Current seismic activity is in Lakeview Oregon, Medford Oregon..and Eugene Oregon..
What should be watched is the Lava that is welling up from the oceans floor..if that caps off and build pressure then there might be significant changes to the Juan De fuca Fault...The fault lines over Whidbey island WA "the 3 Sisters" and the Fault lines from Fall City to Bremerton need far more scrutiny and monitoring..as the tunneling of Big Bertha commences again and possibly exposes Seattle to potential shifts under the ground changing stabilty and potentials for quake activity to happen. Knowing where the actual fault lines are and what could be actually expected from them is more realistic than freaking everyone out about a Mega Quake..
I speculate that Sheppard Smith and the New Yorker staff writer
KATHRYN SCHULZ have been targeting trades on companies that sell emergency preparedness supplies on the Stock exchange in the wake of their yellow journalism that they have spread over the media about a "Mega Quake"...Some people will do any thing to sell the news..
I just wish for once they would actually report it!....
Being skeptical and saying I pose this question to an audience is fear mongering at it's worst.
Mapping this activity and what depth in miles is necessary to formulate possible mapping of Caldera activity that is chambered lava events underground that are linked across Oregon and are also in Idaho and Near Yellowstone national parks...
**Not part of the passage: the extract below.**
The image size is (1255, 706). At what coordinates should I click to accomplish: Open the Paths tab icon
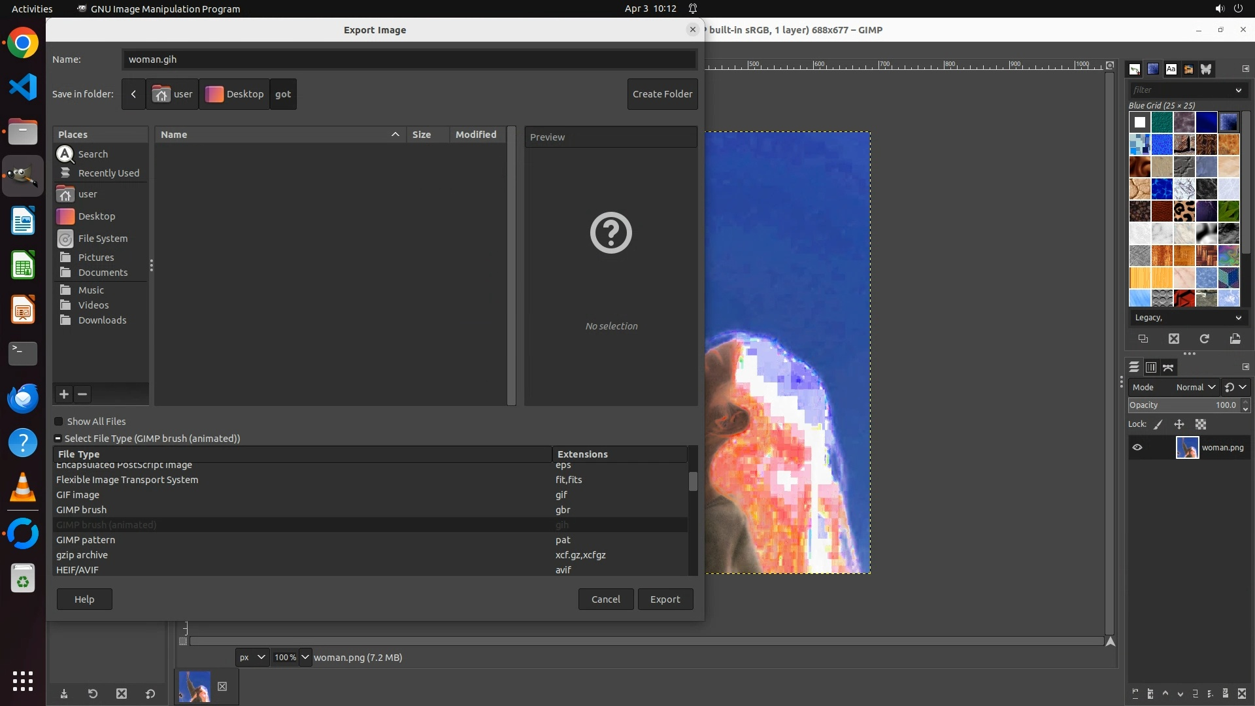[1168, 367]
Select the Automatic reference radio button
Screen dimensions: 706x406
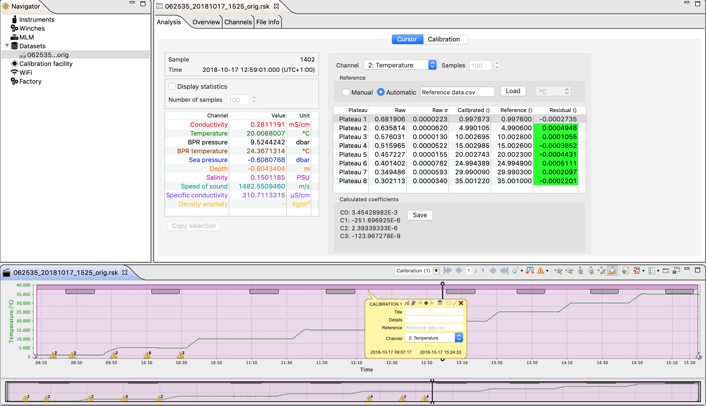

Juan De Fuca could become active if the Lava that is spewing under water off the Oregon coast some how caps itself or is capped in such geological event of a under ground quake should occurs in a way that a builds up of pressure, forcing tectonic plates to respond from it....The other hot spot near us is off Victoria Island BC near the faults that are directly through the San Juans and Whidbey Island...When ideas about the Bremeton m Bain Bridge island and is geographically concentrated fault lines and and faults that are directly under Seattle are focused upon... these are much closer faults that should be watched with more interest than the Juan De Fuca...
Pin pointing a chain forming active events and directives must meet certain criteria before the excitement does actually get to happen...so far Oregon is the focus for now..Jaun De Fuca has gone Silent.
39
For such a doomsday book this is a refreshingly humorous interview, I like the take and the light hearted angle taken, however yeah I have to say maybe Sandi Doughton should be doing a stand up routine about it cos some of her comments are hilarious. Thanks.